I know I am but a _tiny_ sample of the overall SF food market, but I'm
squarely in the target demographic (work at home, don't like to go out to
eat). I used SpoonRocket a few times, but entirely gave up on them after
trying a few times. I love Sprig and order from the often. Here's why:

* SpoonRocket's meals simply weren't healthy. A lot of the folks in this space (Sprig, Munchery, etc.) are really focused on healthy food. I can call the Chinese place down the block and have an unhealthy meal delivered, but there traditionally have been very few good healthy options other than cooking yourself. SpoonRocket's food was heavy, carb-y, greasy, and just not that good.

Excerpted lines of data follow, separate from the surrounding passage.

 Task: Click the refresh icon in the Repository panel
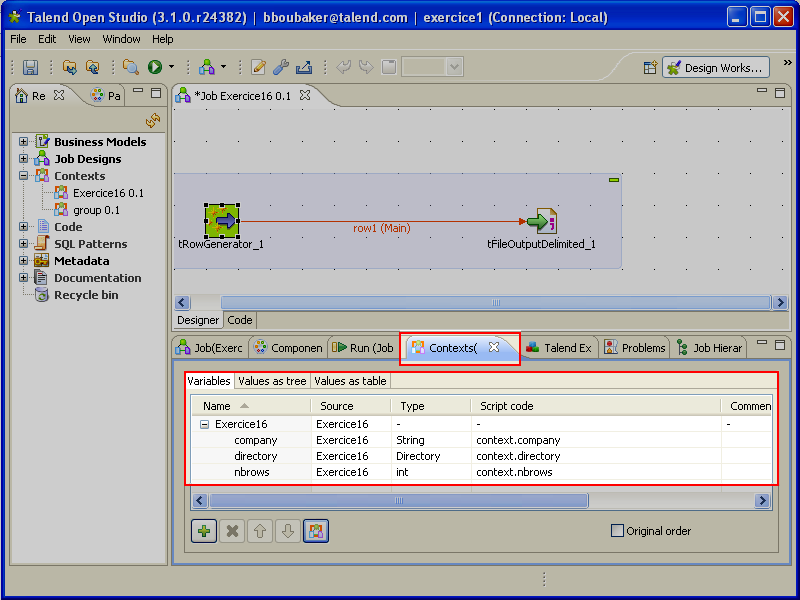152,121
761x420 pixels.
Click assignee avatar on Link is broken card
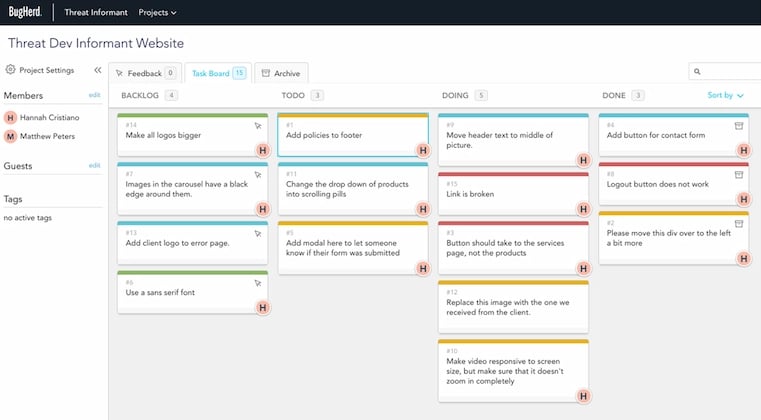[x=583, y=208]
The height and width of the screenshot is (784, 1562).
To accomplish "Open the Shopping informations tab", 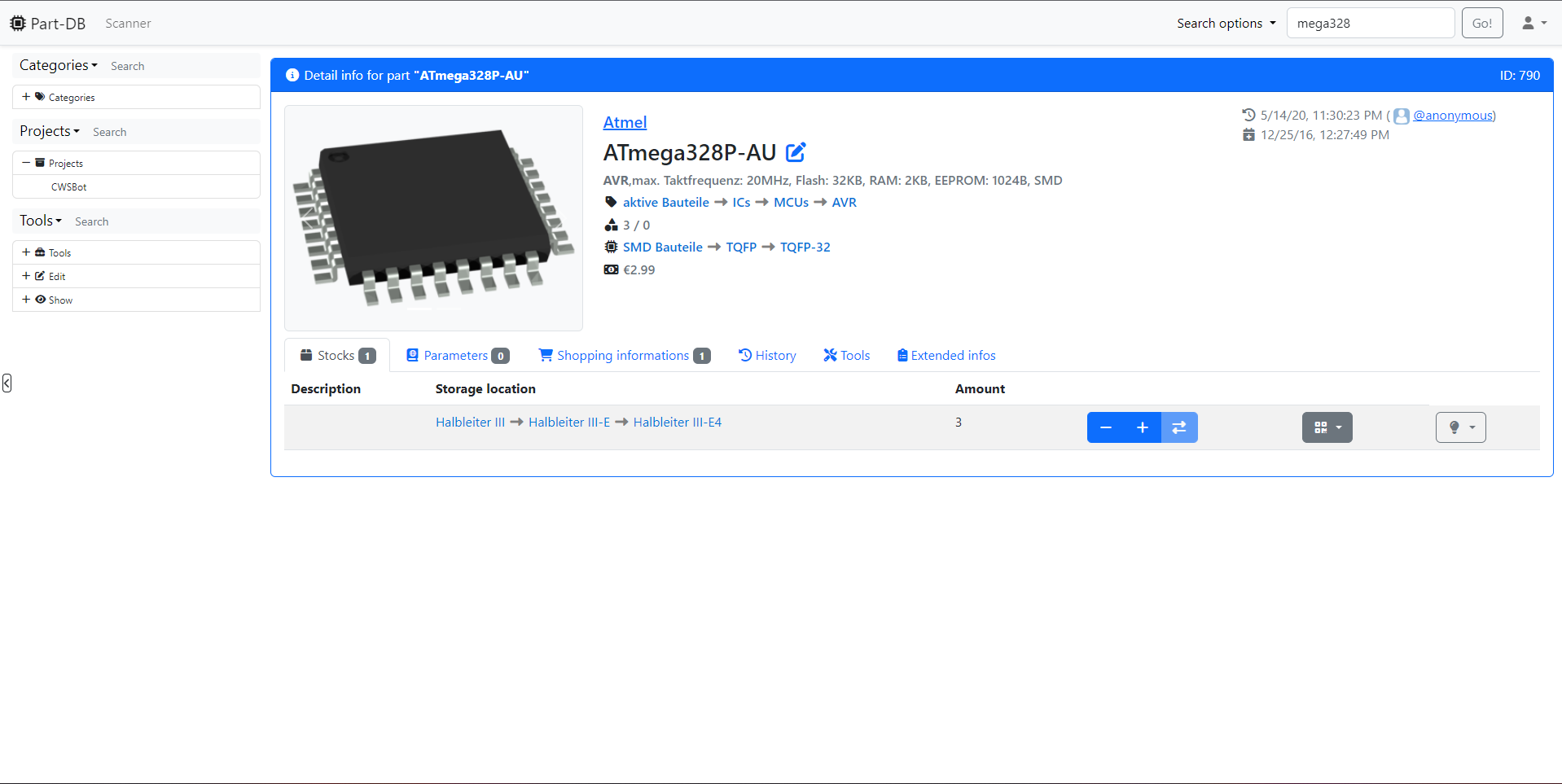I will coord(624,356).
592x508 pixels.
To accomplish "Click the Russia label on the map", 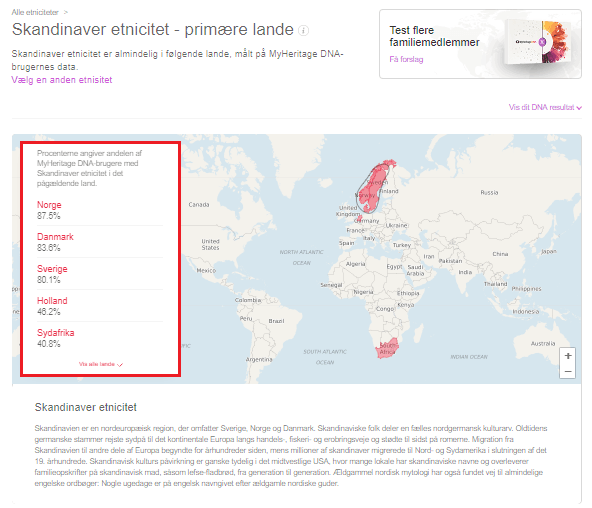I will pyautogui.click(x=489, y=192).
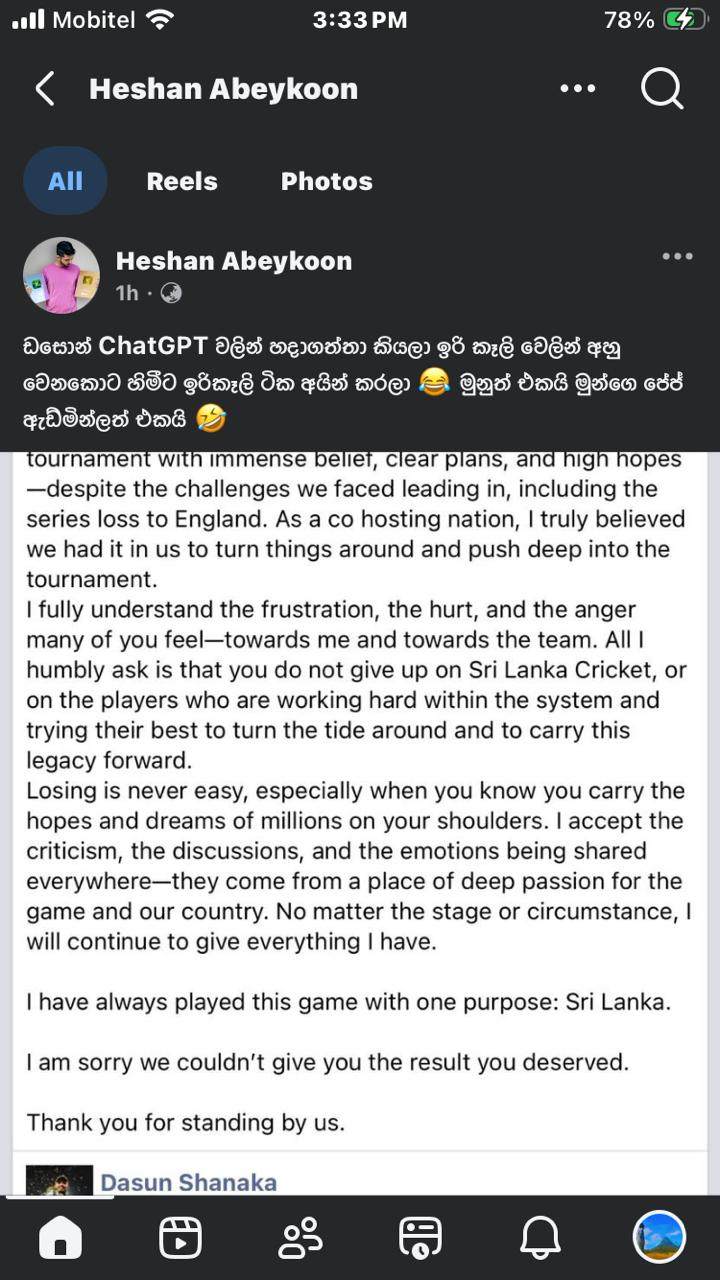The width and height of the screenshot is (720, 1280).
Task: Open the Reels video icon in bottom bar
Action: click(x=180, y=1238)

* I know they had to do this for time efficiency/cost reasons, but the requirement that you meet the driver out at the curb was too big of a psychological barrier. I live/work in one of the (relatively rare, to be fair) SF highrises, but knowing that a SpoonRocket meal meant getting up, waiting for the elevator, going downstairs, meeting the driver, then going back upstairs - meant that I just never ordered from them (especially when Sprig will bring the meal right to my door.)

This just goes to show that in an absolute sense -- these relatively small
differences might not matter (i.e. of course I'd rather go downstairs to pick
up food vs. walk to a restaurant for lunch), but in the highly competitive
environment where easier and healthier alternatives exist, their offering was
unsustainable.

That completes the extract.